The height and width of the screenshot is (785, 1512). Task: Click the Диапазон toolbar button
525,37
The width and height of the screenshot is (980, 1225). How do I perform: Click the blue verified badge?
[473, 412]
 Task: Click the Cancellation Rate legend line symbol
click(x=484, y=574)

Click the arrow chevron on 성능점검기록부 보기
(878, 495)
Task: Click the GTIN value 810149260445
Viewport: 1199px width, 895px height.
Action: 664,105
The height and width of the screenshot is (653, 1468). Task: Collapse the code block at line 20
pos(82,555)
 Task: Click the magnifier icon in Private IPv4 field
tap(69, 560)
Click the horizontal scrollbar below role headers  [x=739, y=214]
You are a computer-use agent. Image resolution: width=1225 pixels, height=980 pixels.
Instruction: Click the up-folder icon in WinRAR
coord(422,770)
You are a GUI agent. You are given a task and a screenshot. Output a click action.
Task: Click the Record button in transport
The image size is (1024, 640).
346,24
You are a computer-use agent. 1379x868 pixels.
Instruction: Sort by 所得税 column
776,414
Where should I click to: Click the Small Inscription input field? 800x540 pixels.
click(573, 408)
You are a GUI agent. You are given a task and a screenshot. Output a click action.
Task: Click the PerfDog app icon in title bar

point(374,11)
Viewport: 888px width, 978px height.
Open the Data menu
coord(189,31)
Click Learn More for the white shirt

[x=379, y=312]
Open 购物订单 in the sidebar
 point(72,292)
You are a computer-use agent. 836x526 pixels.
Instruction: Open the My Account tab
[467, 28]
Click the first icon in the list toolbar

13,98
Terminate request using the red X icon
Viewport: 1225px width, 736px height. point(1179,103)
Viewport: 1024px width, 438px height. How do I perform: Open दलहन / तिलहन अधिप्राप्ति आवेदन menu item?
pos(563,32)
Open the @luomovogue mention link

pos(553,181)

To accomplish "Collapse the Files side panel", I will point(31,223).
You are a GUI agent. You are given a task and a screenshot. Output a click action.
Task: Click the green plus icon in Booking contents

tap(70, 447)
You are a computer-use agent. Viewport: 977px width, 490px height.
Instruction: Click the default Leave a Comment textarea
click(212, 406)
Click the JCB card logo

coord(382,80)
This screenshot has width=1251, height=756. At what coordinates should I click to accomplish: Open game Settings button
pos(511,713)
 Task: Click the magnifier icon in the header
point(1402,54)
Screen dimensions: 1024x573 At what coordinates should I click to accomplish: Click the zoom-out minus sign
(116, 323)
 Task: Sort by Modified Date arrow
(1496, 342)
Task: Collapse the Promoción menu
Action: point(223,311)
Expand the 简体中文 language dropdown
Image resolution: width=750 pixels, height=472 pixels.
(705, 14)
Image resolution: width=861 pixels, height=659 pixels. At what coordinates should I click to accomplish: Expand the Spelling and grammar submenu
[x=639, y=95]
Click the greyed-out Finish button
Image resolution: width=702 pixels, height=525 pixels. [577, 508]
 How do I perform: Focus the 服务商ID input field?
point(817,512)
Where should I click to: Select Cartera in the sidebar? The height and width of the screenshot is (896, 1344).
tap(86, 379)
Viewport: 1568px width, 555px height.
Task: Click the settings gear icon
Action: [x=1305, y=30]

Task: Could you say how many lines of the entries contain the string "computer"? Only the number should be given.

Exercise output: 4